Trust Is the Only Moat
In a world of short attention and shorter loyalty, Salizzo insists trust is the sacred currency.
“If you say you’ll have something in the show, you’d better have it and early .”
Clickbait might get a quick hit, but it costs you a relationship. His audience taught him that years ago, when he tried to wrap SportsCafe. “They bombarded me: ‘Who the hell do you think you are? That’s our decision.’” The lesson: deliver what you promise and let trust compound. Break it once and the cost is permanent .
Grow It, Don’t Blow It
Another unglamorous truth: the first episode is almost always bad. He remembers the debut SportsCafe so clearly that he can still feel the cameramen avoiding his gaze. Salvation came from a producer friend: " That was shit, but there’s something there."

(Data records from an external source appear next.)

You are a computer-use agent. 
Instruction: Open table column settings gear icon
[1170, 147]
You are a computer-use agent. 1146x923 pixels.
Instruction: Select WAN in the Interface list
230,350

The same pattern played out on a TVNZ news parody he fronted with veteran reader Tom Bradley and a band called Flight of the Conchords. Critics hated it , TVNZ tried to erase it. “I still liked it ,” Salizzo says. "There were magic moments." Iteration would have found them.
"The most important thing you need is time."

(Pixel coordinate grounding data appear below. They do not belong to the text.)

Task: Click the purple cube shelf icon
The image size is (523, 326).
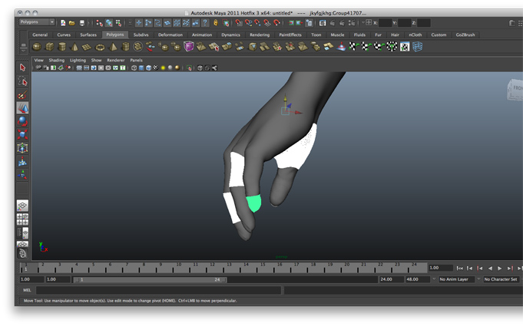Action: [x=189, y=47]
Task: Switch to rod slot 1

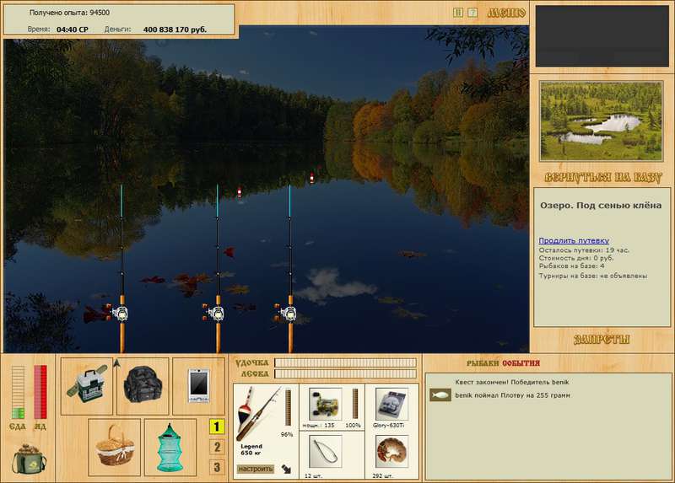Action: (x=217, y=427)
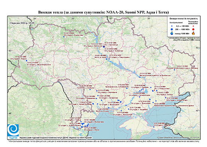207x147 pixels.
Task: Click the institute caption beside the logo
Action: (56, 137)
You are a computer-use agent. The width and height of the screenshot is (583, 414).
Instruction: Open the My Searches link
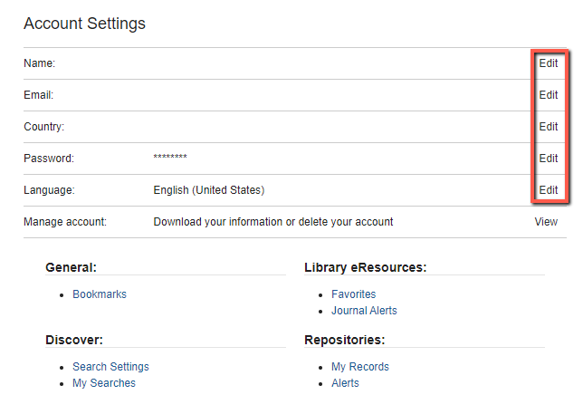[104, 383]
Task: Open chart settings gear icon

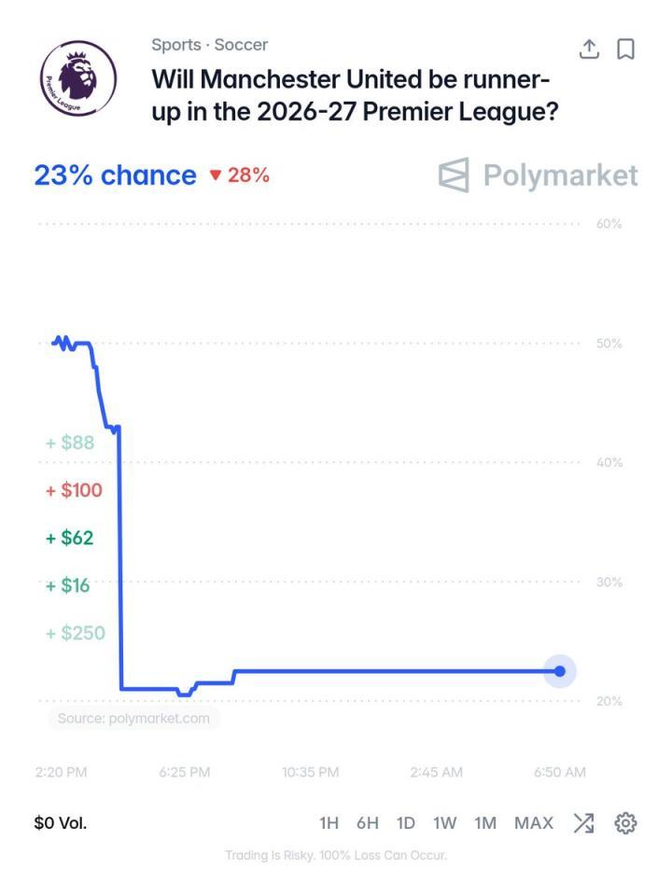Action: pyautogui.click(x=625, y=823)
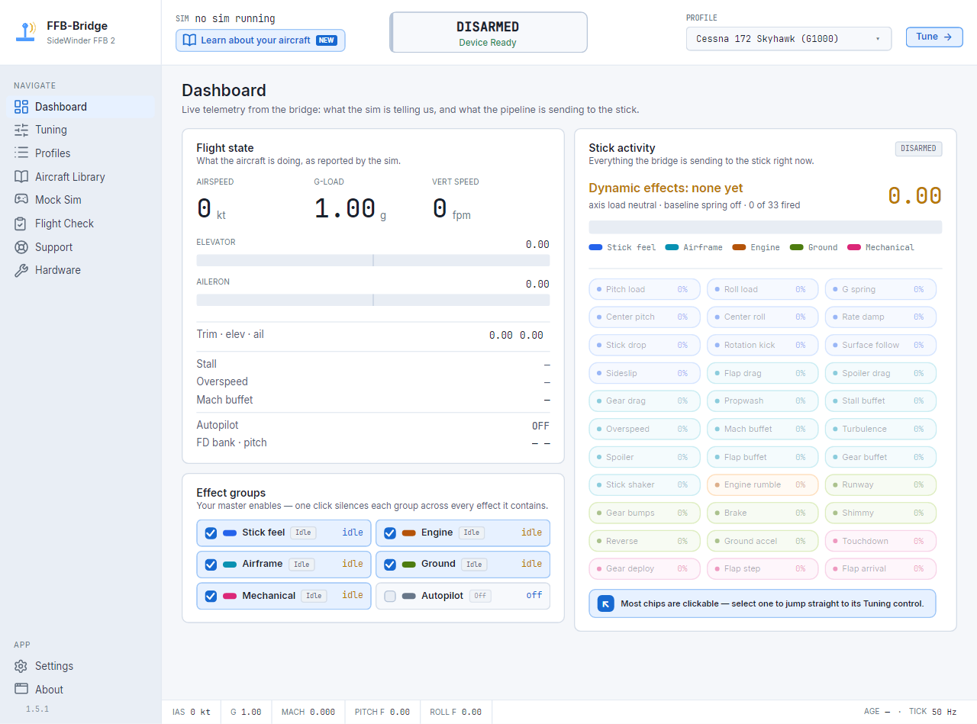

That’s the fundamental difference between network logic and independent logic . Networks put all the weight on episode one and panic when it’s imperfect. Independents ship, learn, adjust and let the audience grow into the show instead of pretending a brand-new format arrives fully formed.
Careers at Half-Time: Change, Don't Calcify
A big chunk of Salizzo 's appeal is to people contemplating a second act. His advice to mid-career operators: ditch entitlement, keep ambition.
“As people get older, they get less open-minded. ‘Why doesn’t the world owe me this?’ I relate, but that’s not how it works .”
Instead, bend your IP into new shapes. Test cheaply . Iterate in public. Grow audiences rather than chase opening-night highs.
And don’t do it alone. Salizzo credits much of his momentum to the believers who refused to wait for permission . “JK and Macca” John Kirwan and Mark Ellis (former All Blacks, New Zealand's national rugby team) were the voices in his ear saying, “Let’s just do it.” When commissioners said no, they made anyway . Those relationships aren’t nostalgic trophies; they’re compounding assets.
Advice to the Young and Restless
Young creators ask him how to “make it” all the time. His counsel is practical: learn the platforms as they are, not as you wish they were; balance craft with audience need; be consistent; and guard trust.
There’s also a temperament piece: stay curious, stay 23 in your head. “My eyes are wide open. The world’s amazing .” That mindset keeps you meeting new collaborators and keeps you changing when the algorithm does.
Trust the Universe But Move Your Feet
Salizzo is not a manifest-and-wait mystic. He’s a hustler with a tolerance for uncertainty. Still, he believes in the nudge.
"Sometimes you think you should go left, but everything’s telling you to go right. Maybe go right and find the thing you didn’t know you were looking for."
The real regret isn’t failure; it’s not shipping the idea . So he keeps shipping .
What’s Next
He’s going "boots and all" on a slate of shows built for today’s distribution: easy to try, fast to adapt, audience-first. The landscape is both generous and brutal: anyone can publish; very few will be watched. That tension energises him.
" Creatively, it challenges you. Know your audience, find your niche, be good at it and even then, sometimes great content won't get seen."
The response isn’t to stop; it’s to keep showing up until trust compounds.
One last thing: He 's not excited about vegetables. Especially peas. “If it was up to me, peas would be banned.” In Ric Salizzo 's media universe , the enemy isn’t the algorithm. It’s peas.